史可法站在最前面,看着那巨大的船队,心里也充满担忧。镇南侯带这么多兵马来,那就更难控制了。万一这些楚军要作乱,那真是管都管不住。
就在这个时候,船队已经靠岸,一块块桥板搭上码头,然后楚军从船上陆续下来。
虽然隔的还很远,可让史可法极为震惊的是,那些楚军从船上鱼贯而出,然后迅速在码头上列队,列满一队就往前走,留出后面的空当,然后数个队列在一边又集起一个更大的方队。

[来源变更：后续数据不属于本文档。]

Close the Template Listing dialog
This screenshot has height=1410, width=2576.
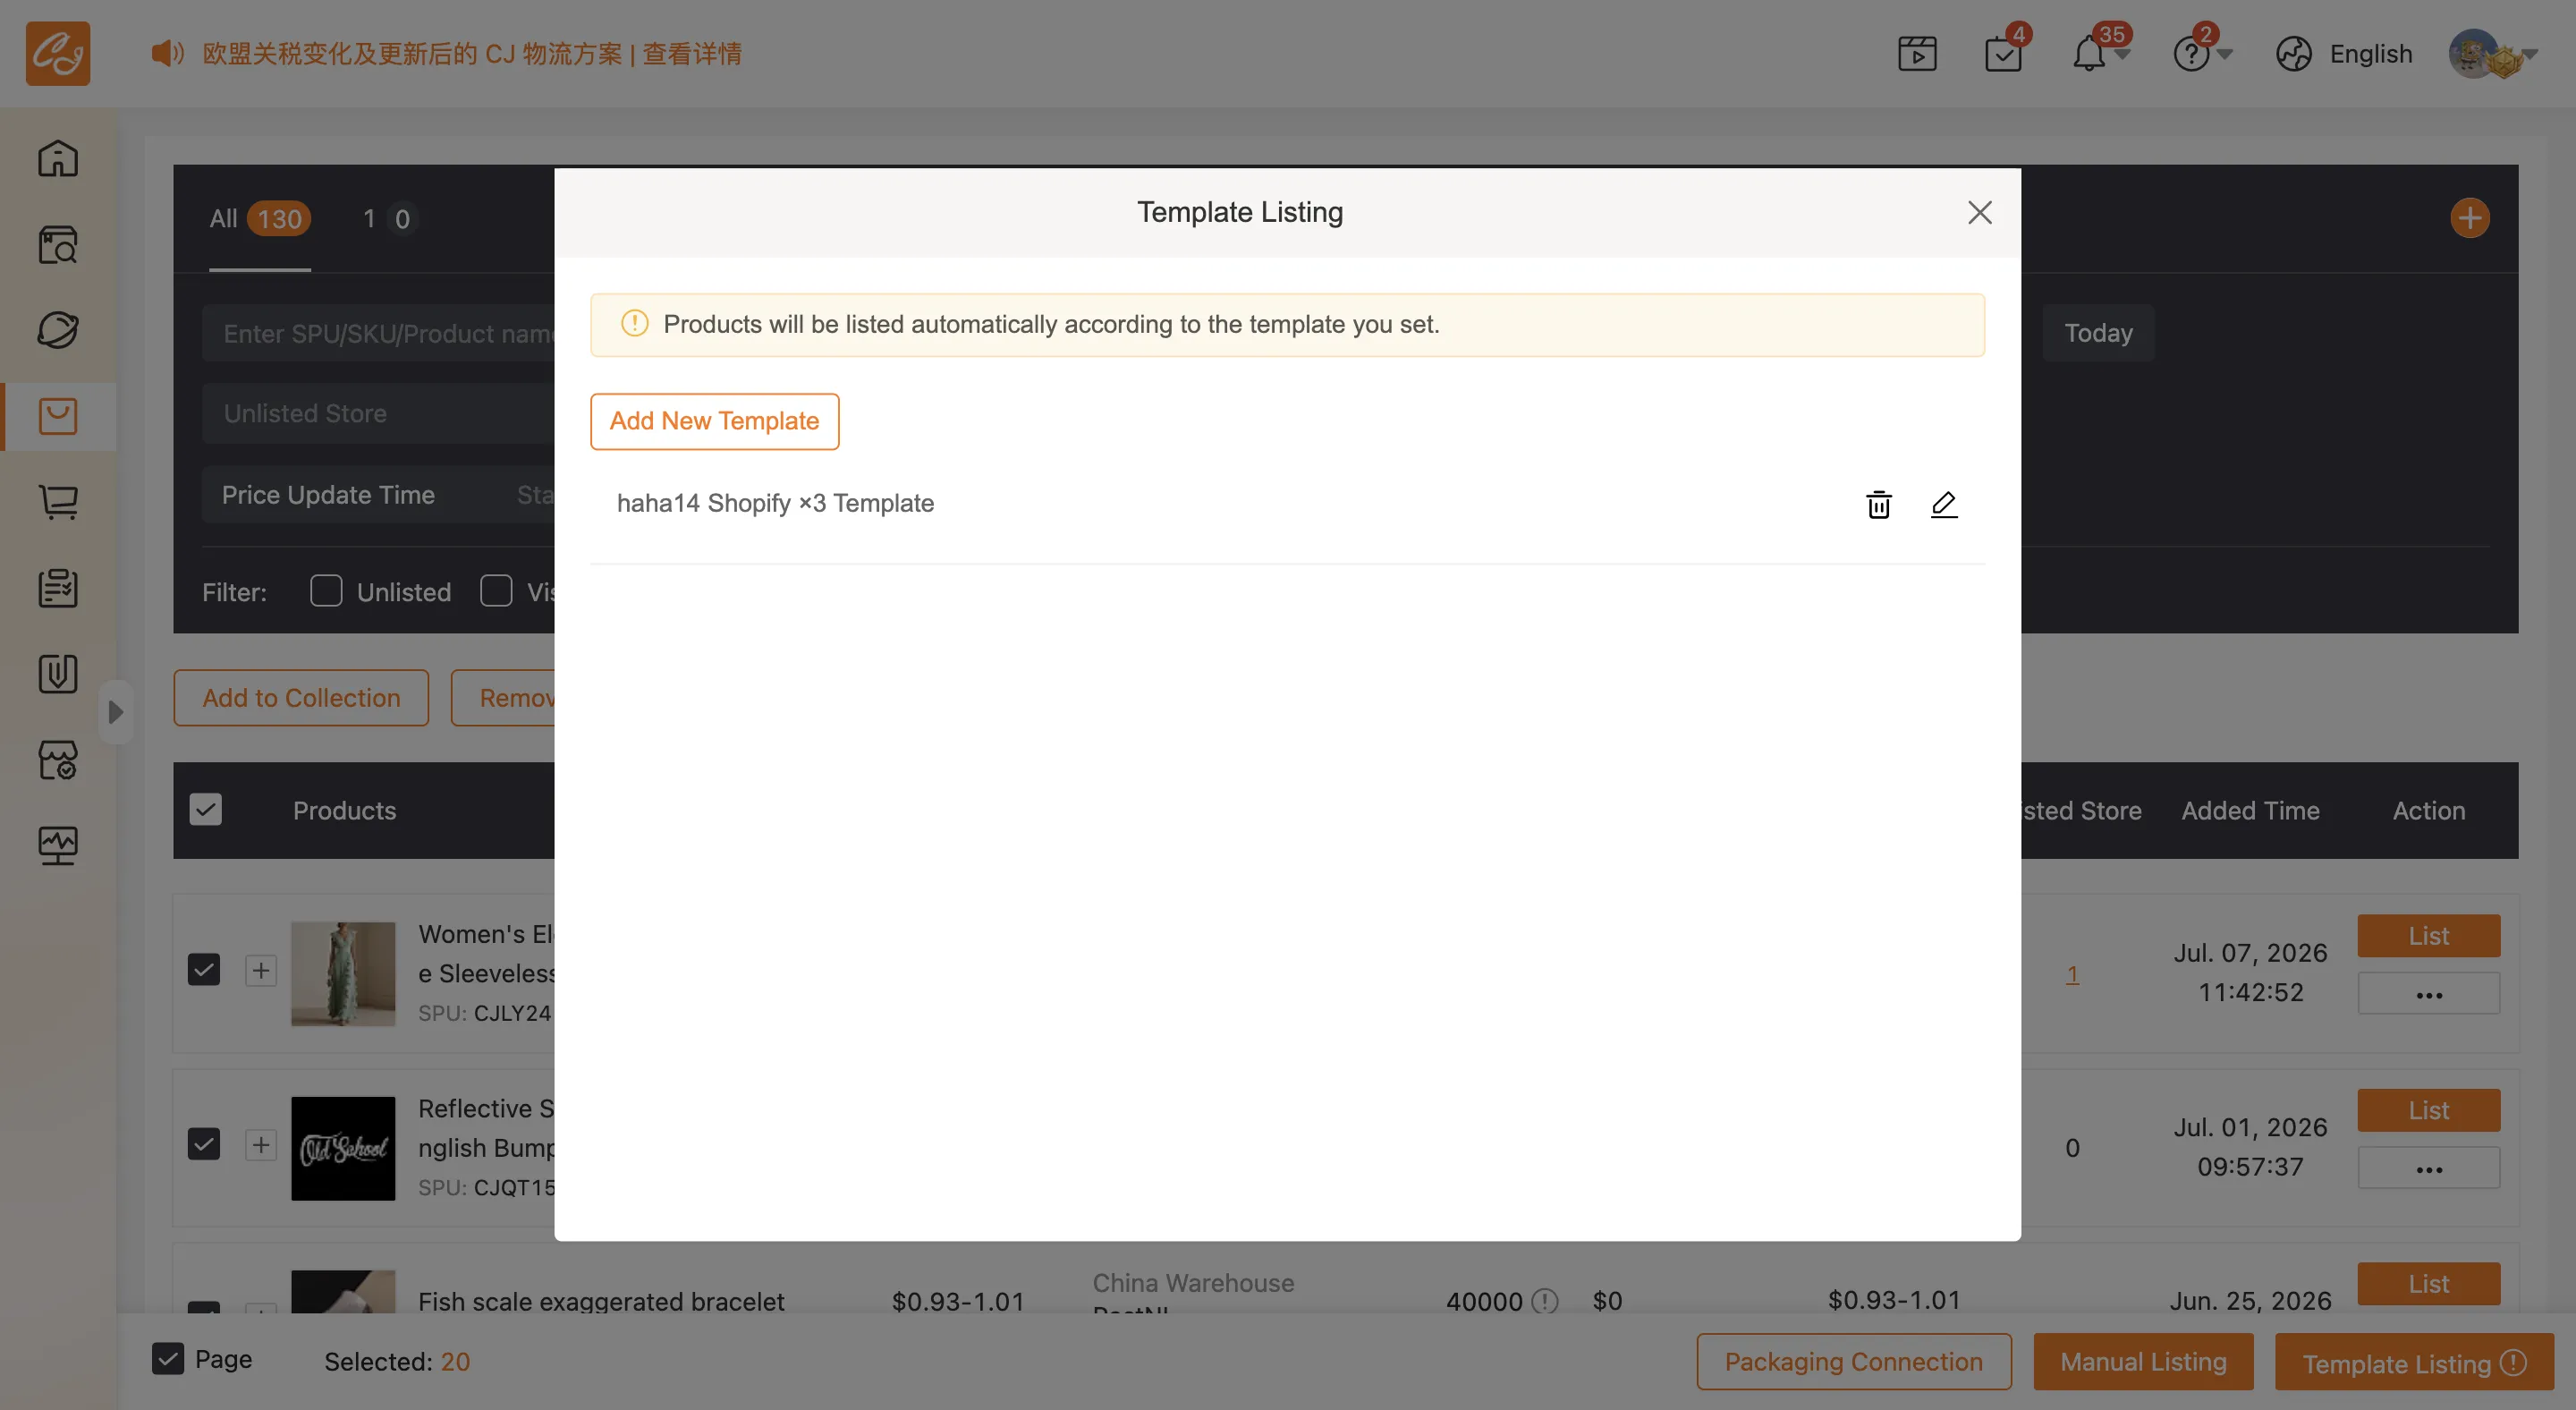point(1979,212)
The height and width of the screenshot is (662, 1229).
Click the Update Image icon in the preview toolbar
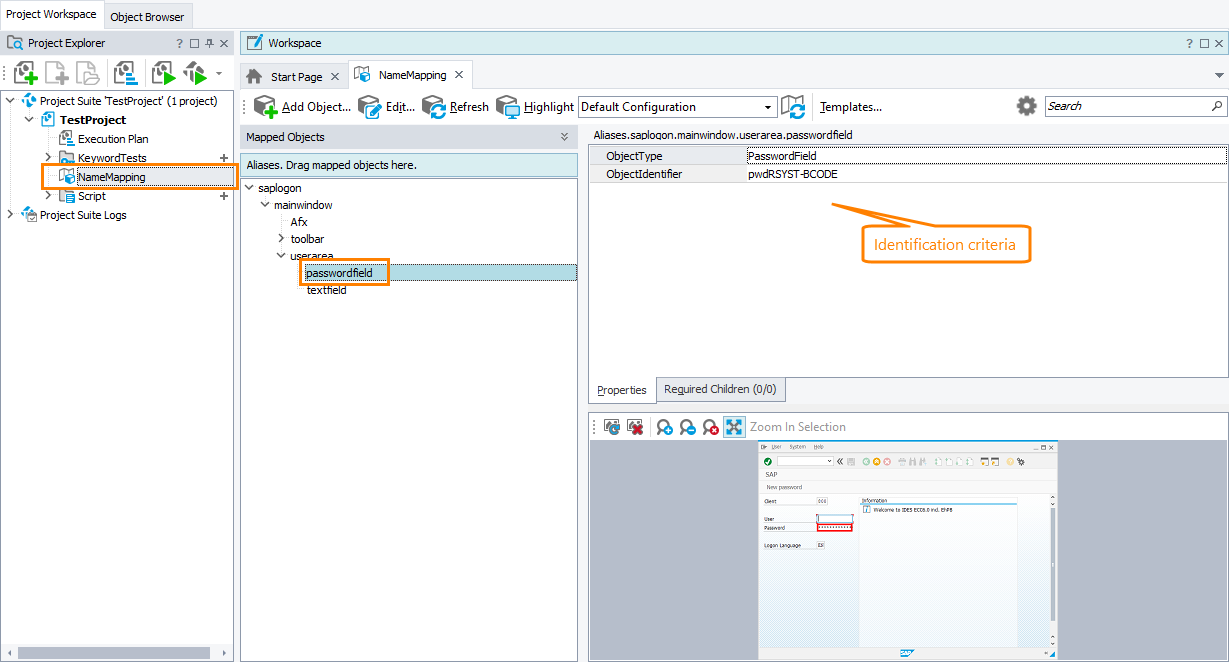tap(611, 426)
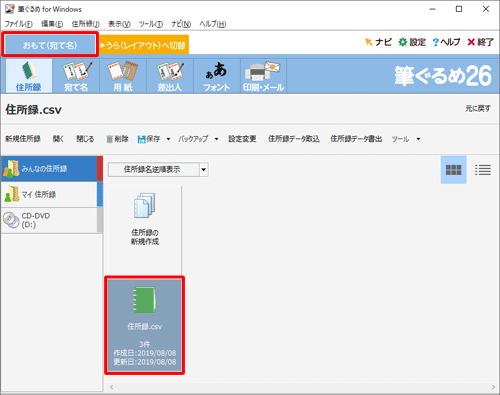Open the ファイル(F) menu
Viewport: 500px width, 395px height.
click(18, 24)
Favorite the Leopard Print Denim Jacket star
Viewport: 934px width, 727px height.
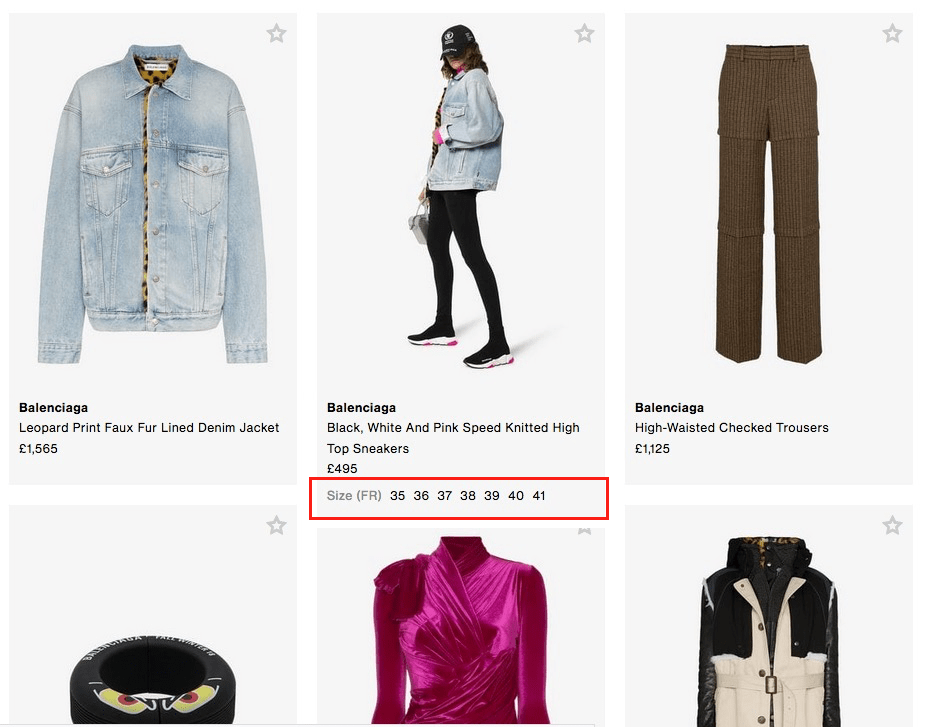click(x=276, y=33)

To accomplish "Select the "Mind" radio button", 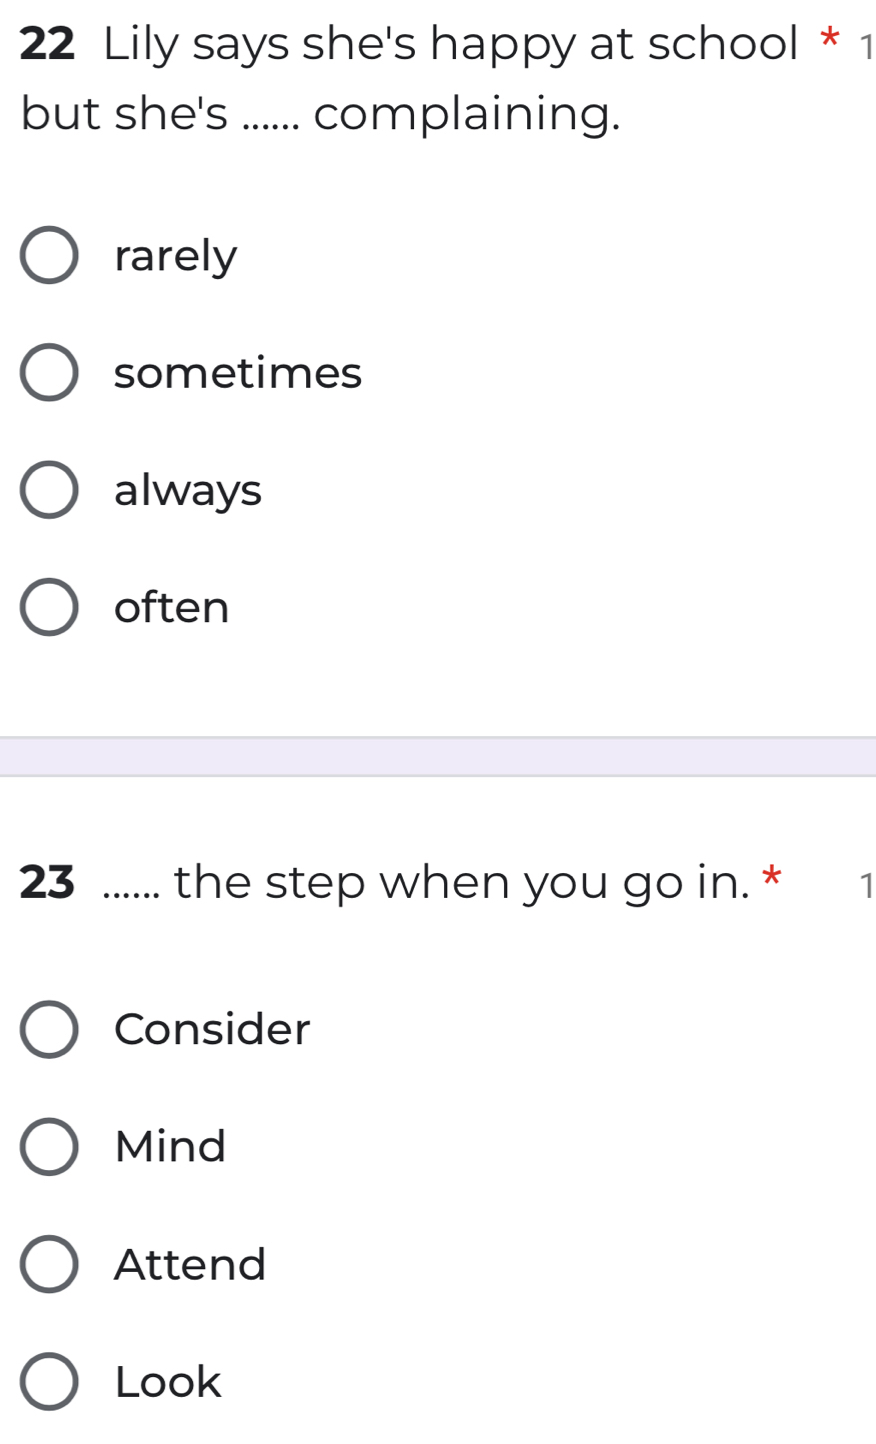I will click(x=49, y=1146).
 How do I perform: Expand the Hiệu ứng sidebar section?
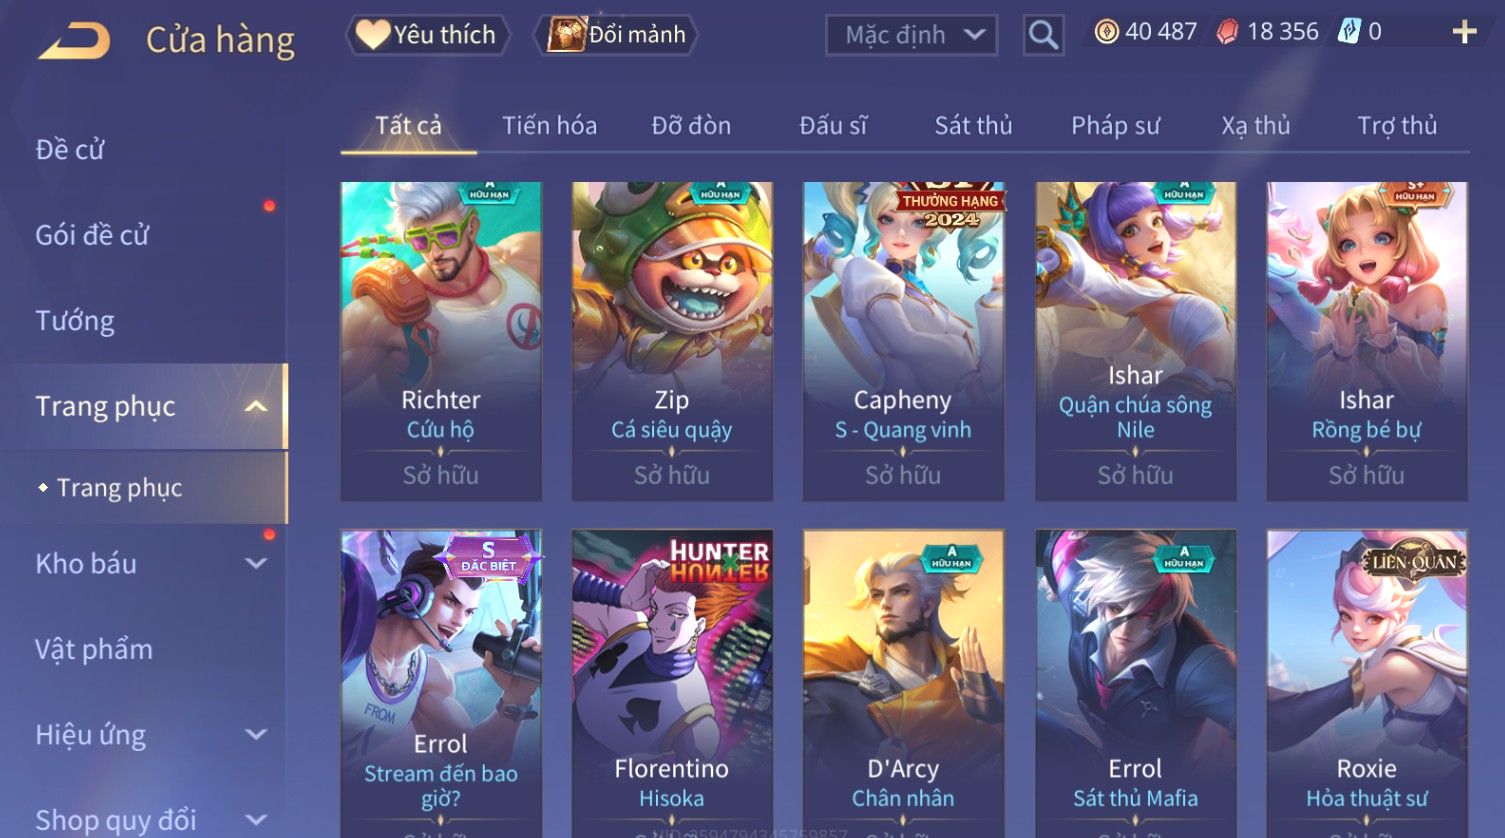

这个方阵足有百余人,他们排着队,还有军官在前面喊着口号,隐约听到是什么一二一立定报数之些,然后听到那些士兵一排排的就开始报数,每次从一开始数。他们报数的声音极大,可报完数后,却又极为肃静,就那样笔挺挺的站在那里,如标枪一般。
一条船上的士兵全下来后,第二条船又靠岸。
一队又一队的士兵登岸,一个个方阵集结成形。每个方阵前都立着一面旗帜,后面是一个又一个整齐的士兵。
“这些是镇南侯的家丁么?你看真整齐。”
另一个也惊叹着道,“休止是整齐,你看他们下船,丝毫不乱,整齐而又有序,特别是上岸后。从列队到成阵,最后待命,根本没有一个乱说话的。站在那里,和雕塑一般,没交头接耳,没搔头抓痒的。他们就那样站在那里。”
“是啊,肯定是镇南侯的家丁,你看他们的装备。清一色的八瓣明盔,一样的泡钉棉甲,军官们还都有臂甲。”一个充满羡慕而又惊叹的道。
这时另一个官员摇着头,“太多了。”
“什么太多了?”
“你看,都下了好几船了,码头上都站了过千了,还在下人。可是你们看,岸上的兵全都是一样装备,一般的整齐。”
经他这么一说,这时大家才现,果然是这样。这么会的功夫,都已经从船上下了上千楚兵登岸了,可这么多兵排成了一个个方阵安静无比,以致于他们都没有注意到。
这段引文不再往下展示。